An Automated Optical Inspection (Aoi) System for Three-Dimensional (3d) Defects Detection on Glass Micro Optical Components (Gmoc)

As wavelength division multiplexing (WDM) being widely deployed, large number of glass micro optical components (GMOC) are utilized in optical transceivers. Visual inspection for these GMOCs is a necessary and critical manufacturing step for quality and reliability control. However, due to the facts that the glass components are usually transparent and defects are typically small and located randomly in 3D, manual inspection is often labor intensive and time consuming while the automated optical inspection (AOI) hasn’t been able to provide desirable accuracy and efficiency. In this paper, an AOI system incorporating 3D video acquisition and a novel machine-learning algorithm based on a two-stage neural network was developed successfully for 3D defects detection on GMOCs. It consists of a robotic arm for moving the parts in 3D, a camera with an illumination module for video acquisition of a part moving in 3D, and a video streaming processing unit empowered by a machine vision algorithm to detect the defects on GMOCs in real time on a production line.

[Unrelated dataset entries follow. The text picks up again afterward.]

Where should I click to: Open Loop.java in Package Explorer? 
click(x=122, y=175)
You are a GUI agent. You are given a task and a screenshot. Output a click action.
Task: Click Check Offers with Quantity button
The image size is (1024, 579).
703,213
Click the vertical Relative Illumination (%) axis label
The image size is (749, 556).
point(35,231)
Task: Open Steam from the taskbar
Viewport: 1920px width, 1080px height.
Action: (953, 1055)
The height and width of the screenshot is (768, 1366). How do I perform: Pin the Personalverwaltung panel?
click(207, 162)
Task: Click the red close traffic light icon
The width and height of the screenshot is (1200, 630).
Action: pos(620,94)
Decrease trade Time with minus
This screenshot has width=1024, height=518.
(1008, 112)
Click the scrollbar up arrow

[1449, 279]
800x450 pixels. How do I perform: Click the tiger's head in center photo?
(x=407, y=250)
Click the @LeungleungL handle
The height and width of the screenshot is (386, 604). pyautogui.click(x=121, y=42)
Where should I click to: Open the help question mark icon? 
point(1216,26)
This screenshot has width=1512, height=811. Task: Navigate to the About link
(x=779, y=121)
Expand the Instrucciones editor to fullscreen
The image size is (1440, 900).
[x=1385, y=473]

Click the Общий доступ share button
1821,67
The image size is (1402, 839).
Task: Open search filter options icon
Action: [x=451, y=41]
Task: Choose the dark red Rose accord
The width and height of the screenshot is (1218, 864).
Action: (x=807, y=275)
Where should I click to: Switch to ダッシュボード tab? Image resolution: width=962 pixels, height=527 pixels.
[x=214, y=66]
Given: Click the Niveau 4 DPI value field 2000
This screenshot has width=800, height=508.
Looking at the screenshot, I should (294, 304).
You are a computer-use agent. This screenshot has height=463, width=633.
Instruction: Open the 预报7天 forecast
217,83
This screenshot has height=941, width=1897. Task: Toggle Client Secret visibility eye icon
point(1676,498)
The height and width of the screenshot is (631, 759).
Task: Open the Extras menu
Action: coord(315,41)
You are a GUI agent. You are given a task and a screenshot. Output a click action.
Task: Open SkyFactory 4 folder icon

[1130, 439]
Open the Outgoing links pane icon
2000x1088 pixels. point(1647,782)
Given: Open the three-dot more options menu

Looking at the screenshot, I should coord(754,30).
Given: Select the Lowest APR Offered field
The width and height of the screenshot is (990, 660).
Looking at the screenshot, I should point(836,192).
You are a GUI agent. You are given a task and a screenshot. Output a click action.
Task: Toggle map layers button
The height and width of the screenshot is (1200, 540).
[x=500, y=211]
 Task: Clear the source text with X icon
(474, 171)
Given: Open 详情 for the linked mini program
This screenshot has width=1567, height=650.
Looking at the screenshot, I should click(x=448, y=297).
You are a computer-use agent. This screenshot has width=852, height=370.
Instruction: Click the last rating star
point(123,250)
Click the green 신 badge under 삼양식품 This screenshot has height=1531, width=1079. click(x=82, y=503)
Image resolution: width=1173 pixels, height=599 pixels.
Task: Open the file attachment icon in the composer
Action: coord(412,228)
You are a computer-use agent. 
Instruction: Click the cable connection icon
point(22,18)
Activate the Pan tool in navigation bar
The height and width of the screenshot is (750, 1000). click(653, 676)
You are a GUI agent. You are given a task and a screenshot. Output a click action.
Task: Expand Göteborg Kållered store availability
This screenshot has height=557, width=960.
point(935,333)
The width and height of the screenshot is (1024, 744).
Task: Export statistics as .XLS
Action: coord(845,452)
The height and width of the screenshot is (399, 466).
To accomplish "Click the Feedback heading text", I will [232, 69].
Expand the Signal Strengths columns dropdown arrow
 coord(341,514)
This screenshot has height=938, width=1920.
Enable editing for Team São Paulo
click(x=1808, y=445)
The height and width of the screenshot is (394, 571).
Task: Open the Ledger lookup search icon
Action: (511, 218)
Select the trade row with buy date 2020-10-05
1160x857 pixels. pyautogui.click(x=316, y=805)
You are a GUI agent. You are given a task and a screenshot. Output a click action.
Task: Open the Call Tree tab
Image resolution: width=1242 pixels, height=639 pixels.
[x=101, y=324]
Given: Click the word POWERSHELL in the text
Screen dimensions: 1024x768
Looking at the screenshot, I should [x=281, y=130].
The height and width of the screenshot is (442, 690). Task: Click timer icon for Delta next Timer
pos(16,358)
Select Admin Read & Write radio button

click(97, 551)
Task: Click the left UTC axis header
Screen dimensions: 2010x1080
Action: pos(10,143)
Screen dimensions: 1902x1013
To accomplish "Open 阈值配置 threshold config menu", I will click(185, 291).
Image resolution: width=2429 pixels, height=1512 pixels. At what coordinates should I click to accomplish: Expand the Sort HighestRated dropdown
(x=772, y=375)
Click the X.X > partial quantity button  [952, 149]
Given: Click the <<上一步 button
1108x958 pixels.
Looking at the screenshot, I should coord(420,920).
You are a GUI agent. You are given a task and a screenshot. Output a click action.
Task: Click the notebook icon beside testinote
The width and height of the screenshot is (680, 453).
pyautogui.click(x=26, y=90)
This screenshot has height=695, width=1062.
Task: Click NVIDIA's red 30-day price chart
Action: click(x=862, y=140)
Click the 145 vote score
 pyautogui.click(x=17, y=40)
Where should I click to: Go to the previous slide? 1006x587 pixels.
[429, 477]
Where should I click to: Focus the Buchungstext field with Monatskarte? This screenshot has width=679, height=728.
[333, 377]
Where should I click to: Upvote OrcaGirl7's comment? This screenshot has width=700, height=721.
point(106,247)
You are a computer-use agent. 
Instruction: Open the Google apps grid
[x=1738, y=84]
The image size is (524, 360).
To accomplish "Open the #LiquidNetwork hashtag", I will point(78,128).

The robotic arm enables the fixed camera capture multi-perspective video of a test sample without having to refocus. The two-stage machine learning network is based on a modified YOLOv4 architecture with addition of color channel separation (CCS) convolution, an image quality evaluation (IQE) module, and frame fusion module to integrate the single frame detection results. It is capable of processing the multi-perspective video stream in a coarse-to-fine manner in real time for defects detection. Trained with 30 samples, the AOI system achieved very promising performances with a recall rate of 1, a detection accuracy of 97%, and an inspection time of 48s per part.